▶ What is needed: Give again, word for word, each line below starting at the one that contains "Tout sur casino en ligne argent réel (26, 1006)" and ending at the one that contains "مزدوجة (312, 1381)".

▶ Available data:

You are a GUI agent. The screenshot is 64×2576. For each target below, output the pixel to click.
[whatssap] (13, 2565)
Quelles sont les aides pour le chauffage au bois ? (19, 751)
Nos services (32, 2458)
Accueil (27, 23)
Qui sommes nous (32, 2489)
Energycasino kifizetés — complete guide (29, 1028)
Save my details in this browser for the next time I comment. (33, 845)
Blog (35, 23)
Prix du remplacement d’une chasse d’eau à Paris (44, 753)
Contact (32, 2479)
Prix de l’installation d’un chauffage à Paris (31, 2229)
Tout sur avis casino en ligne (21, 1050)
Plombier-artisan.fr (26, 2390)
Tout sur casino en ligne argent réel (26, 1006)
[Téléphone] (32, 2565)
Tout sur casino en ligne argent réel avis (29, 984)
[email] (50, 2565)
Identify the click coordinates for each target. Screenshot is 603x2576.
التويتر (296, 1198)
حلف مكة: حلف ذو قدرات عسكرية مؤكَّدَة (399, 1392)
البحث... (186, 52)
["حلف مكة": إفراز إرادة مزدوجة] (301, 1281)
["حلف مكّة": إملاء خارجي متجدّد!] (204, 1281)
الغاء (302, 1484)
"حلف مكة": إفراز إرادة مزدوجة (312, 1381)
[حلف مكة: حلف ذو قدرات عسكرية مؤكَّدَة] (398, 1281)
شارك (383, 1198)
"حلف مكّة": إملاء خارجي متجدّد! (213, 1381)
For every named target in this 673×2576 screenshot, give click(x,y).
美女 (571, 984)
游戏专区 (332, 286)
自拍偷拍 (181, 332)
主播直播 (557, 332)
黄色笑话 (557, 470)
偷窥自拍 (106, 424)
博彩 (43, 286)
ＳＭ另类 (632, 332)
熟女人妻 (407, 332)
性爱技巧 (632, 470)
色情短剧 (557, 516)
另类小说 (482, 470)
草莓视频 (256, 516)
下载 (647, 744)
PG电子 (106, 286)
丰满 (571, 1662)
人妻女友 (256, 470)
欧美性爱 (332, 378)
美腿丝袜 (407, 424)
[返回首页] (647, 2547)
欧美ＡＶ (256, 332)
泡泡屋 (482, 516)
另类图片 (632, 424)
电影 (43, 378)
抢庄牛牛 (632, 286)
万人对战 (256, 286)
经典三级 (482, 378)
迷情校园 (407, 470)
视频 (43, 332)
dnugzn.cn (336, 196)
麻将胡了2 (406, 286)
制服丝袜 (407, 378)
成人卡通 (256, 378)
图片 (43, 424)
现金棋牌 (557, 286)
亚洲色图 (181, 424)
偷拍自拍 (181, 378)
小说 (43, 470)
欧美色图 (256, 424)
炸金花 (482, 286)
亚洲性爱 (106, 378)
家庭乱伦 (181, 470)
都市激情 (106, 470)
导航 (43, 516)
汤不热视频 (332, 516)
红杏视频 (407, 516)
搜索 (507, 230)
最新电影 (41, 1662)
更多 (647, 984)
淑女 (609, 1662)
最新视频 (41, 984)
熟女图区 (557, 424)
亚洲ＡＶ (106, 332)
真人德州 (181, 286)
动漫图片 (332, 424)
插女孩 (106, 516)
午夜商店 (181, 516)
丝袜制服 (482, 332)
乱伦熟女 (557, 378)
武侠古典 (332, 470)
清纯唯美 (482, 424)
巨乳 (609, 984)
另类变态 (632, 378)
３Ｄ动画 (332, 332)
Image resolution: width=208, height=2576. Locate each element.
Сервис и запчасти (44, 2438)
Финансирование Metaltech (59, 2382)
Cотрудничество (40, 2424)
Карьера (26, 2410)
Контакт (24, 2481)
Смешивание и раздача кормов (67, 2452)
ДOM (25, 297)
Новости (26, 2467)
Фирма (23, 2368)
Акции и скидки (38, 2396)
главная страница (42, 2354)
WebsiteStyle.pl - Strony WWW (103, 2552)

▶ Answer for the task:
Tout sur casino en ligne argent réel (26, 1006)
[Téléphone] (32, 2565)
Tout sur casino en ligne argent réel avis (29, 984)
[email] (50, 2565)
Identify the click coordinates for each target. Screenshot is 603x2576.
التويتر (296, 1198)
حلف مكة: حلف ذو قدرات عسكرية مؤكَّدَة (399, 1392)
البحث... (186, 52)
["حلف مكة": إفراز إرادة مزدوجة] (301, 1281)
["حلف مكّة": إملاء خارجي متجدّد!] (204, 1281)
الغاء (302, 1484)
"حلف مكة": إفراز إرادة مزدوجة (312, 1381)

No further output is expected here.